Was Patrick, the Parisian psychic, Jacques’s latest success story?

  An online list of attendees of a 2013 marketing conference held in the resort town of Marbella, Spain, included Jacques Mailland as a representative of a Swiss firm that we’d seen on a number of recent copyright registrations for Maria Duval ads in Russia and Ukraine. This wasn’t your average trade conference. Held in ritzy destinations around the world, it was an annual event at which people and businesses associated with a number of mailing schemes all convened.

  Jacques’s name had also been on the radar of other journalists. When a Dutch reporter named Willem Bosma got in touch with us, he shared a wealth of information from his own investigation back in 2007. He spoke with us over the phone at length after work one evening from his desk at the newspaper where he worked in the Netherlands.

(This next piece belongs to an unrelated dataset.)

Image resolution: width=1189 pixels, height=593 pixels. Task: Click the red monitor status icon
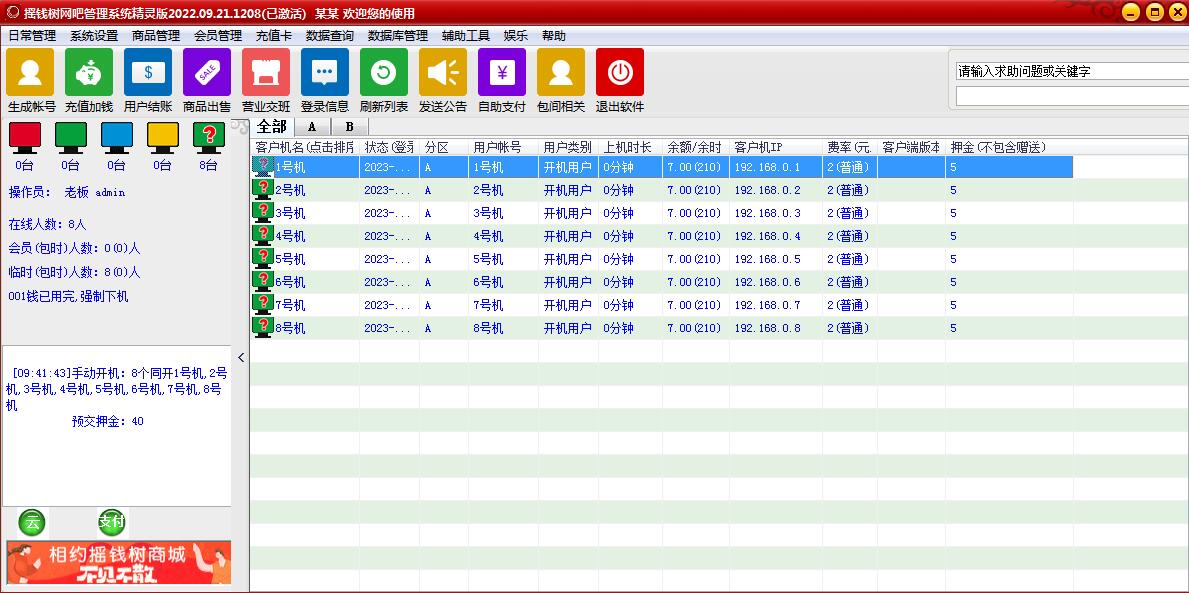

We frantically tried to take notes and interpret what he was saying through his thick accent as he spoke excitedly about all of his own frustrations and discoveries that were rushing back to him. He was told at the time that Jacques worked closely with Maria.

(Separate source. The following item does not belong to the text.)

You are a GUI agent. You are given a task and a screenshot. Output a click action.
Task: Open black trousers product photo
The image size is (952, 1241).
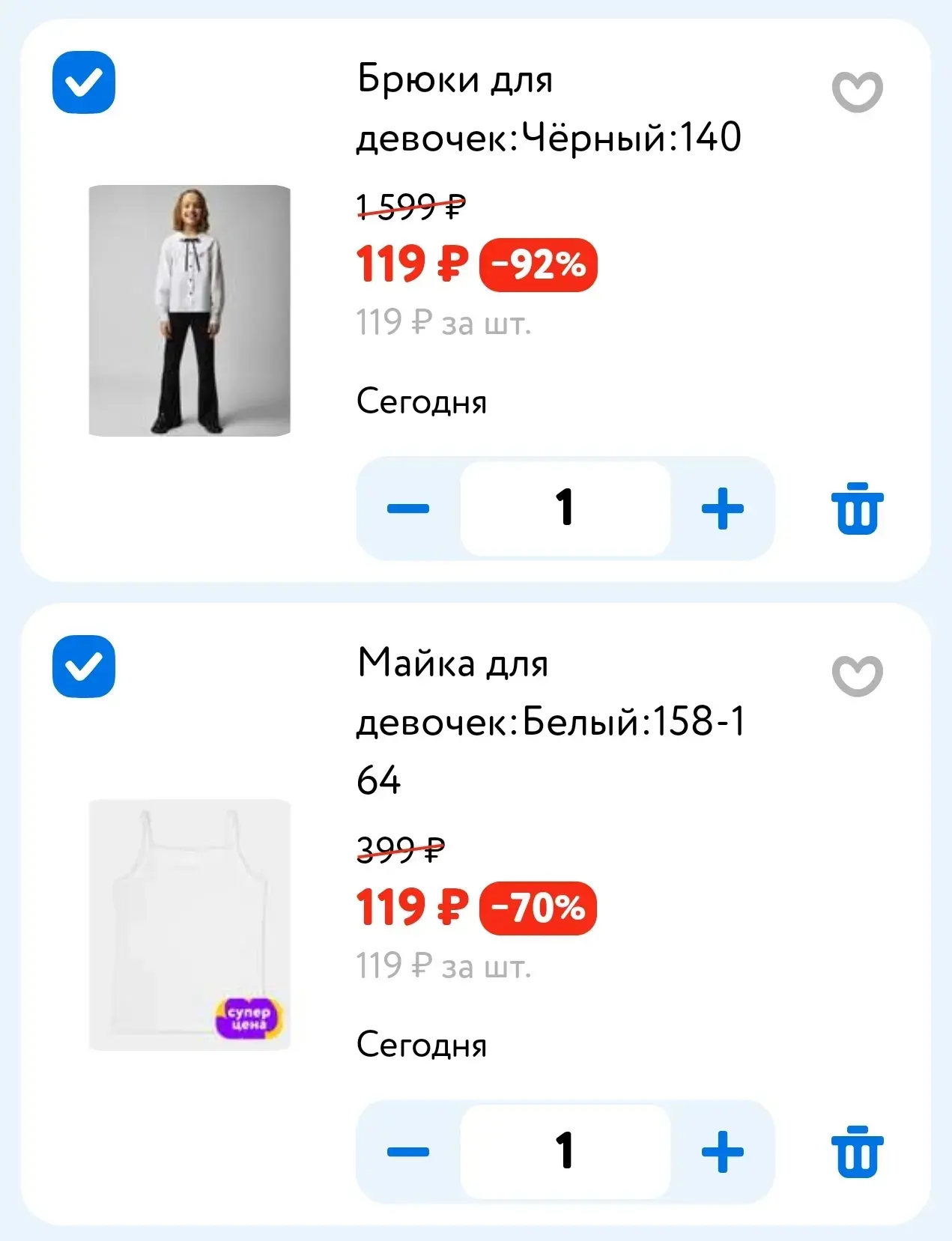190,310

  One of the people who told Willem about Jacques was the angry man whom we’d woken up by calling him in Thailand, Gerard du Passage. “I called him up in London and he said don’t call me, call Jacques Mailland,” Willem said, recounting that Gerard had told him that Jacques handled any press interest. “I asked, ‘What do you want with this business?’ And du Passage said churches do that too. [He said that] although churches want to make money, they bring a lot of good things to people like we do.” Gerard also warned Willem that landing an interview with Maria would be “nearly impossible.” “She has been too often disappointed,” he told Willem.

  Willem heard about Jacques again, from a different businessman involved with the scheme. “If you want to contact Maria Duval, please ask Jacques Mailland,” the man told Willem at the time. “He is her personal secretary. She loves giving interviews, as she likes publicity.”